--- START ---

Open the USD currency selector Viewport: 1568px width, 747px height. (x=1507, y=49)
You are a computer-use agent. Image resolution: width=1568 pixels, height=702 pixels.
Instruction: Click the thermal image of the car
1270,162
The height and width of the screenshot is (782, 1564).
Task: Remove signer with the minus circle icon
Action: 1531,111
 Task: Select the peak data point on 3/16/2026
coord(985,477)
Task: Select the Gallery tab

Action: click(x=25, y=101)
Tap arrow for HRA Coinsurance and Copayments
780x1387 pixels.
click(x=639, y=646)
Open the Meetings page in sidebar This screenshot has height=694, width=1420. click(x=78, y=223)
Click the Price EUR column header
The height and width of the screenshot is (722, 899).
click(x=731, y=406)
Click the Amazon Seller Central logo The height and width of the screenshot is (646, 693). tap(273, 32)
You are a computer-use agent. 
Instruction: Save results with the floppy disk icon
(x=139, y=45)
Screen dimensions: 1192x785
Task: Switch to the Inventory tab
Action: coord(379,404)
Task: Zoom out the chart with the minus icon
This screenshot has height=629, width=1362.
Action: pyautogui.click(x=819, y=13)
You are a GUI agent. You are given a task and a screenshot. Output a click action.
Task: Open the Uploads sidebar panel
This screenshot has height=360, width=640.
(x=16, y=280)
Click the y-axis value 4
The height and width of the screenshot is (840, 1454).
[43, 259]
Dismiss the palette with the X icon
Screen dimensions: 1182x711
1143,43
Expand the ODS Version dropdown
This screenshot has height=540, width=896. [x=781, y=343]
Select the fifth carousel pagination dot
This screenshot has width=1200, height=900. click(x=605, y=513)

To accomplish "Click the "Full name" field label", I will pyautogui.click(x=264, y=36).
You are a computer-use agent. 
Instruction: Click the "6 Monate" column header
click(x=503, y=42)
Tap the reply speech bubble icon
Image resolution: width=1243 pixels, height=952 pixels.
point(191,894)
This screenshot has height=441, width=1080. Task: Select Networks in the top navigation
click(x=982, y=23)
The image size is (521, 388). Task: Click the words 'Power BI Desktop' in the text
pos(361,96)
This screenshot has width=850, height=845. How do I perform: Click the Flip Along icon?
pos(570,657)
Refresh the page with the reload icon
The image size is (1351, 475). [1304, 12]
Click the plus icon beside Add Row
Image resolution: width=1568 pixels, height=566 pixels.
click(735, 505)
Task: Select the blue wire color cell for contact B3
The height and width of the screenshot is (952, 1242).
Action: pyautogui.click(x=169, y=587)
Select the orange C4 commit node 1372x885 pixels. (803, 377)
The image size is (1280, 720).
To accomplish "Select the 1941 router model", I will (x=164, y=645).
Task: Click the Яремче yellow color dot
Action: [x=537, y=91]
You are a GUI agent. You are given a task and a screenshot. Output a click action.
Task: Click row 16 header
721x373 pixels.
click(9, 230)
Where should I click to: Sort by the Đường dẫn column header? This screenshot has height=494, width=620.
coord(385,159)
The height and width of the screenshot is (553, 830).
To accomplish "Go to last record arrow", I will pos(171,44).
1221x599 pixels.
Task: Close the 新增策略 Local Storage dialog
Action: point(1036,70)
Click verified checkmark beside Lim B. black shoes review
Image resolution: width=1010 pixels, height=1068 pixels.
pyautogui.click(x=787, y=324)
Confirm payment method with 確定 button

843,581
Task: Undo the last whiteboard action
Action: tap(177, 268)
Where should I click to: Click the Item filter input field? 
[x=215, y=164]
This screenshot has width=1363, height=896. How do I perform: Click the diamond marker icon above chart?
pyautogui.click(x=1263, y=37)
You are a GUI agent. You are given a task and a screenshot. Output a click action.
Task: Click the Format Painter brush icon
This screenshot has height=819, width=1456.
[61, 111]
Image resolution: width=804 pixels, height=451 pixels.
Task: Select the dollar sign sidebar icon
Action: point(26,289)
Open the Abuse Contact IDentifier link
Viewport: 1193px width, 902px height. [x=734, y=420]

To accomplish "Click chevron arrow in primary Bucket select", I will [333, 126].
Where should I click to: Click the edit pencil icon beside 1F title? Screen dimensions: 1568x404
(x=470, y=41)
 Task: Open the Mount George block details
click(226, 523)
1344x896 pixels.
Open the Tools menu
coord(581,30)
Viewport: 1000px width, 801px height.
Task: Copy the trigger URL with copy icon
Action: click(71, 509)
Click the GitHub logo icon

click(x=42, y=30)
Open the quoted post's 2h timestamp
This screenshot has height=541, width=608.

--- END ---

Exercise description:
All lines from the one containing "Click verified checkmark" through the last line of the data must be set down exactly. No other lines belong in the answer.

Expected answer:
Click verified checkmark beside Lim B. black shoes review
Image resolution: width=1010 pixels, height=1068 pixels.
pyautogui.click(x=787, y=324)
Confirm payment method with 確定 button

843,581
Task: Undo the last whiteboard action
Action: tap(177, 268)
Where should I click to: Click the Item filter input field? 
[x=215, y=164]
This screenshot has width=1363, height=896. How do I perform: Click the diamond marker icon above chart?
pyautogui.click(x=1263, y=37)
You are a GUI agent. You are given a task and a screenshot. Output a click action.
Task: Click the Format Painter brush icon
This screenshot has height=819, width=1456.
[61, 111]
Image resolution: width=804 pixels, height=451 pixels.
Task: Select the dollar sign sidebar icon
Action: point(26,289)
Open the Abuse Contact IDentifier link
Viewport: 1193px width, 902px height. [x=734, y=420]

To accomplish "Click chevron arrow in primary Bucket select", I will [333, 126].
Where should I click to: Click the edit pencil icon beside 1F title? Screen dimensions: 1568x404
(x=470, y=41)
 Task: Open the Mount George block details
click(226, 523)
1344x896 pixels.
Open the Tools menu
coord(581,30)
Viewport: 1000px width, 801px height.
Task: Copy the trigger URL with copy icon
Action: click(71, 509)
Click the GitHub logo icon

click(x=42, y=30)
Open the quoted post's 2h timestamp
This screenshot has height=541, width=608.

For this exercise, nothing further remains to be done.